Meanwhile, in another completely unrelated story, researchers studied facial expressions of cats, revealing hundreds of them. They concluded that because cats have so many expressions, apparently this is proof that cats aren’t aloof. See, because all the faces they can make proves how social they are.
Years ago there was yet another study, this one on the faces humans could make. One of the researchers’ key findings in that study was that all humans, in all cultures, have the same face that says, “there’s a dead pig rotting in the middle of the road.”
Now I have a cat, and I’ve noticed her making the “rotting dead pig in the road” face often. So, I’m not convinced that her repertoire of facial expressions demonstrates her sociability — just that she has a larger range of ways to express her disapproval than we have.
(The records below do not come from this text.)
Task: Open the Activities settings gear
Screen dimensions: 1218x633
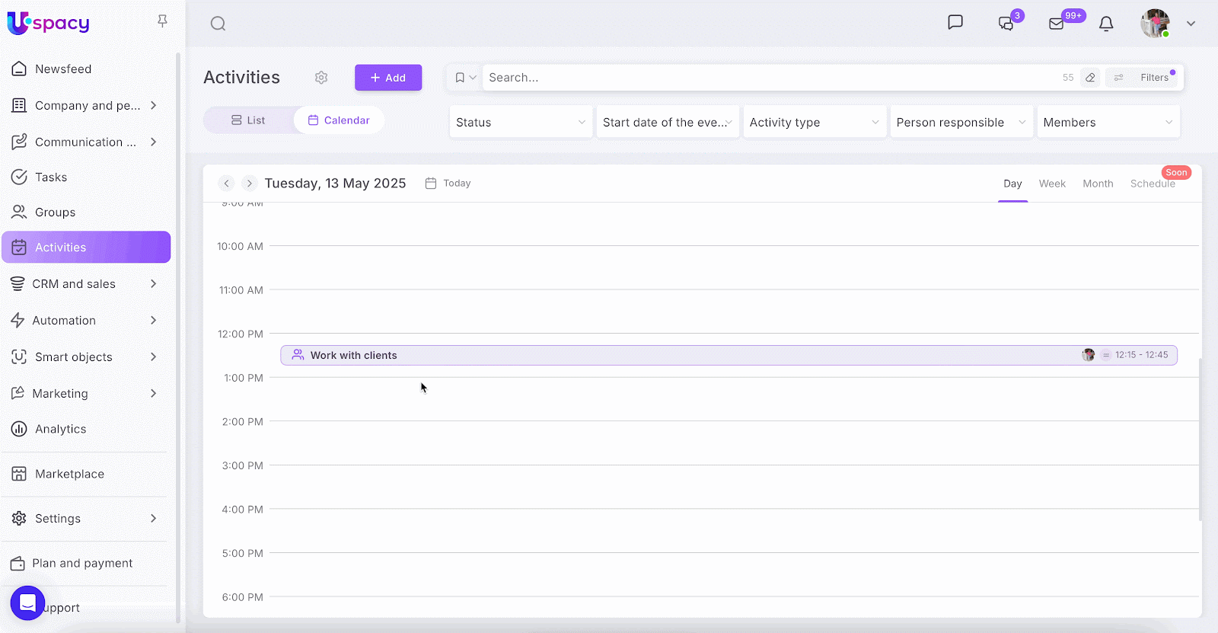Action: (x=321, y=78)
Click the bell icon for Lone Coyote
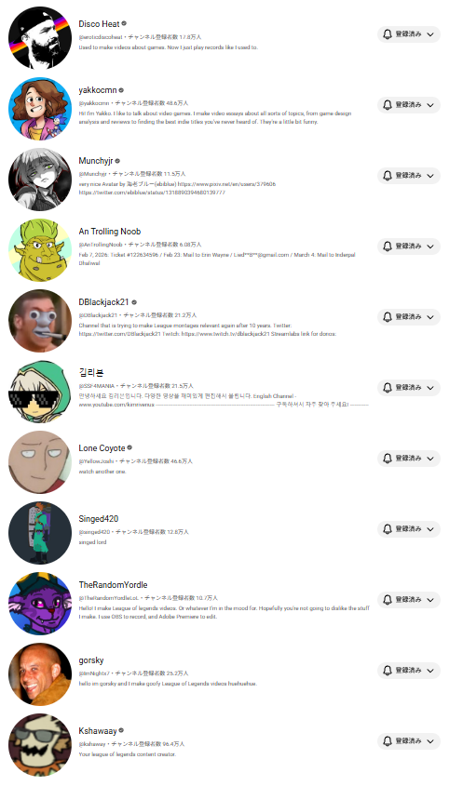The image size is (463, 786). 388,459
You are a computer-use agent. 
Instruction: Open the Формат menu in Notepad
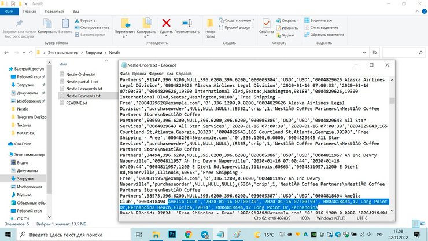pyautogui.click(x=156, y=74)
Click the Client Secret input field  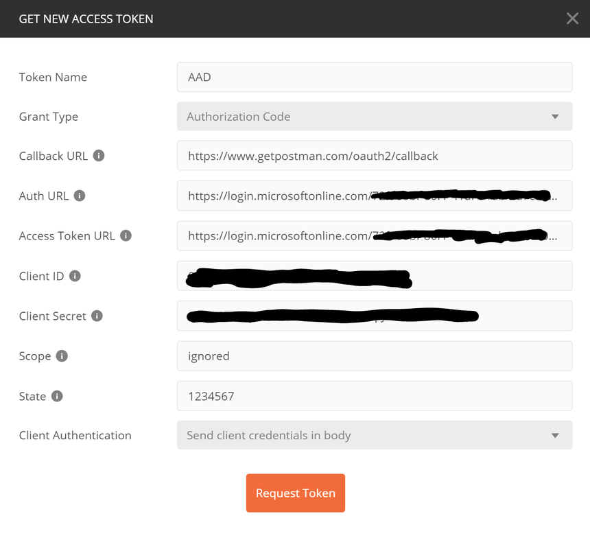tap(375, 316)
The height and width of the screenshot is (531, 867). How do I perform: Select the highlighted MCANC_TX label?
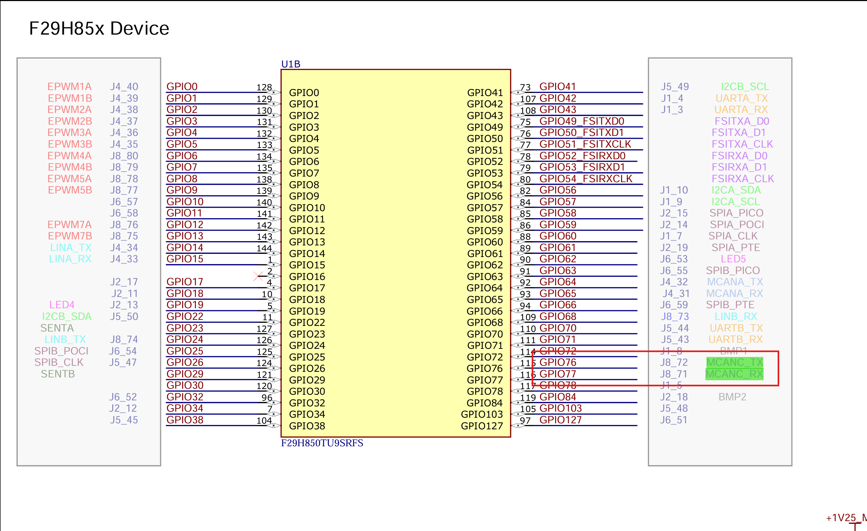pyautogui.click(x=735, y=362)
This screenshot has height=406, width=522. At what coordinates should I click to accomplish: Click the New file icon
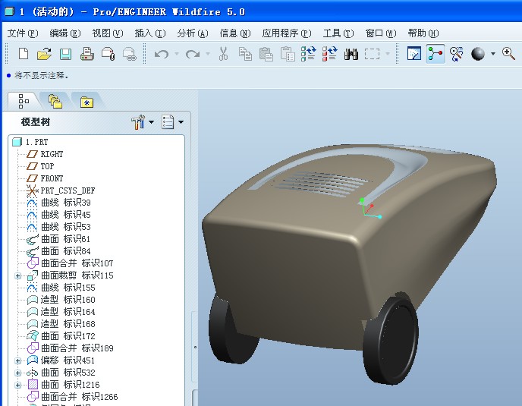tap(24, 54)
I’m sure that when scientists get around to it they’ll discover that pigeons have hundreds of different nuanced ways to poop. But when learning of it, I wouldn’t simply conclude that they care more for us. I would continue to think all they want from me is bread, and if I don’t give them any I’m just a big oaf who could step on them.
Speaking of pigeons, sometime around 1991 I was at 15th NE and NE 50th St, listening with earphones to a performance of Andrew Lloyd Webber’s Requiem. And, there was a pickup truck at the intersection as the Benedictus passage began. Having never heard it before, I was captivated and in my reverie, watched a pigeon step out in front of a tire of the truck just as the light turned green for the truck. The Benedictus was momentarily interrupted by a crunching sound. I was not as traumatized as I thought I would be and I still love Webber’s Benedictus.
Had the truck tire’s victim been a cat, I’m sure I’d have been so horrified I could never have enjoyed that piece of music again. But I don’t think that has anything to do with how many facial expressions a cat could make compared to what a pigeon could manage. I don’t need cats to be amazingly expressive to win me over.
I can’t leave this topic without mentioning that when I encounter a pigeon in a park, I like to say “Here, kitty, kitty!” Especially if there are children present because it just blows their minds.